Aggregate
The aggregate stage calculates aggregation functions (e.g., mean, percent, freq, and more) on the input records and returns a consolidated set of records (in total and/or by comparison groups).
- Jump to Examples below
Stage Editor UI
Stage as JSON
{
$aggregate: {
// note: there must exist one (and only one) measures axis, located in either rows or cols
rows: <array of axes>,
cols: <array of axes>
}
}
Measures Axis
There is only one Measures Axis and it must have at least one Measure defined. In the stage UI, click the Axis button to edit measures.
Learn about the Measures Axis.
Groups Axes
The Groups Axes are optional. Measures are calculated for each group (data cut) in a Groups Axis. If multiple Groups Axes exist, a nested expansion of all groups axes is output.
Click here to learn about the Groups Axis.
Layout
Layout determines where each Axis is returned: as rows or columns, and in what order.
In the UI, you may click and drag an axis to re-order within rows or columns container, or move it into the opposite container.

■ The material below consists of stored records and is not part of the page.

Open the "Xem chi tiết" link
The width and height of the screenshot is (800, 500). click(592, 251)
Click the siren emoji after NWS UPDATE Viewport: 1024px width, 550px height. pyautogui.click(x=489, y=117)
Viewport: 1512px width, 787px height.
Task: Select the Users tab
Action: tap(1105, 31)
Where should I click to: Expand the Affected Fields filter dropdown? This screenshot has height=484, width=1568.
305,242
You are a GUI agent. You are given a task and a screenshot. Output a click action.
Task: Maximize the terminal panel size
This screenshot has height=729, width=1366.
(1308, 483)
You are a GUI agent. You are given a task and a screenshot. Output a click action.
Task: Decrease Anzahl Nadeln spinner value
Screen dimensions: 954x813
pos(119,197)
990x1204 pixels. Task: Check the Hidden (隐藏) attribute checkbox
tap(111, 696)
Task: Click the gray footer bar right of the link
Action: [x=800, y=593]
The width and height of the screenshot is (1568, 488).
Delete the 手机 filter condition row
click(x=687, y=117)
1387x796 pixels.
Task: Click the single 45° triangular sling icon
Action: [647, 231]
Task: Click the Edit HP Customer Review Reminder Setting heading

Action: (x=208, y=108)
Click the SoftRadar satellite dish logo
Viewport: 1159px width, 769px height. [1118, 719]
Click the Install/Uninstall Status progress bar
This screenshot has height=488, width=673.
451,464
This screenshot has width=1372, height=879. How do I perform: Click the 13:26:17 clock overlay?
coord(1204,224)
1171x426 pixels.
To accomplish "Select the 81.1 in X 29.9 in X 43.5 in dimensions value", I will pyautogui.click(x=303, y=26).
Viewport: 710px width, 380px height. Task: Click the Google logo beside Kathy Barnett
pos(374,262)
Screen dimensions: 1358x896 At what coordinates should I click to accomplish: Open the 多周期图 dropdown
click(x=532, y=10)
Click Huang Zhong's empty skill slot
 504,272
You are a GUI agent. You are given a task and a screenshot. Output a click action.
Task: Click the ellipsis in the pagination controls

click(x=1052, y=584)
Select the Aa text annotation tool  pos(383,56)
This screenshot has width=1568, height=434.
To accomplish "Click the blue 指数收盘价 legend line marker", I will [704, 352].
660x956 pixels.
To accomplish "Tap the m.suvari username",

Click here to learn about Layout (todo).
Examples:
Click section to expand.
Input records
Input records
respid | q1 | seg | country | wave |
---|---|---|---|---|
1 | 8 | 1 | 1 | 1 |
2 | 2 | 1 | 5 | 1 |
3 | 4 | 1 | 3 | 2 |
4 | 9 | 2 | 1 | 1 |
5 | 1 | 2 | 2 | 1 |
... | ... | ... | ... | ... |
1000 | 3 | 4 | 4 | 2 |
Example: One measure
Aggregation stage
- Code
- UI
{
$aggregation: {
cols: [
{
// type: "measures", (assumed)
measures: {
m1: "mean(q1)"
}
}
]
}
}
[TODO: ADD IMAGES]
Learn about the UI Editor for Measures.
Output records:
m1.val | m1.n |
---|---|
3.5 | 945 |
Example: One measure and groups
Aggregation stage with groups:
- Code
- UI
{
$aggregation: {
cols: [
{
// measures dimension
measures: {
m1: "mean(q1)"
}
}
],
rows: [
{
// this is an "any" group dimension (doesn't specify exact groups)
id: "segment",
syntax: "segment"
}
],
}
}
[TODO: ADD IMAGES]
Learn about the UI Editor for Measures or the UI Editor for Groups.
Output records:
segment | m1.val | m1.n |
---|---|---|
1 | 2.5 | 250 |
2 | 1.7 | 250 |
3 | 4.3 | 250 |
4 | 2.9 | 250 |
Example: One measure and specific groups
Aggregation stage with specified groups:
- Code
- UI
{
$aggregation: {
cols: [
{
measures: {
m1: "mean(q1)"
}
},
]
rows: [
{
id: "segment",
groups: {
{ syntax: "segment==1", label: "Segment one" },
{ syntax: "segment==2", label: "Segment two" }
{ syntax: "segment in (3,4)", label: "Segment three or four" }
}
}
],
}
}
[TODO: ADD IMAGES]
Learn about the UI Editor for Measures or the UI Editor for Groups.
Output records:
segment.id | segment.syntax | segment.label | m1.val | m1.n |
---|---|---|---|---|
seg1 | segment==1 | Segment one | 2.5 | 250 |
seg2 | segment==2 | Segment two | 1.7 | 250 |
seg_other | segment in (3,4) | Segment three or four | 3.5 | 500 |
Example: Measures and multiple group dims
Aggregation stage more complex example
- Code
- UI
Todo: I changed the syntax.
{
$aggregation: {
measures: {
m1: { syntax: "pct(q1 in (1,2,3))", label: "Q1 Bottom Box" },
m2: { syntax: "pct(q1 in (4,5,6,7))", label: "Q1 Indifferent" },
m3: { syntax: "pct(q1 in (8,9))", label: "Q1 Top Box" },
},
groups: {
country: "country",
segment: {
seg1: "segment==1",
seg2: "segment==2"
},
wave: {
w1: { syntax: "wave==1", label: "Last Year" },
w2: { syntax: "wave==2", label: "YTD" },
}
},
layout: {
cols: ["segment"],
rows: ["country", "wave", "m"]
}
}
}
[TODO: ADD IMAGES]
Learn about the UI Editor for Measures or the UI Editor for Groups.
Output records:
Some output fields have been hidden from the view below: "wave.id", "wave.syntax", "m.id" and "m.syntax" would also return.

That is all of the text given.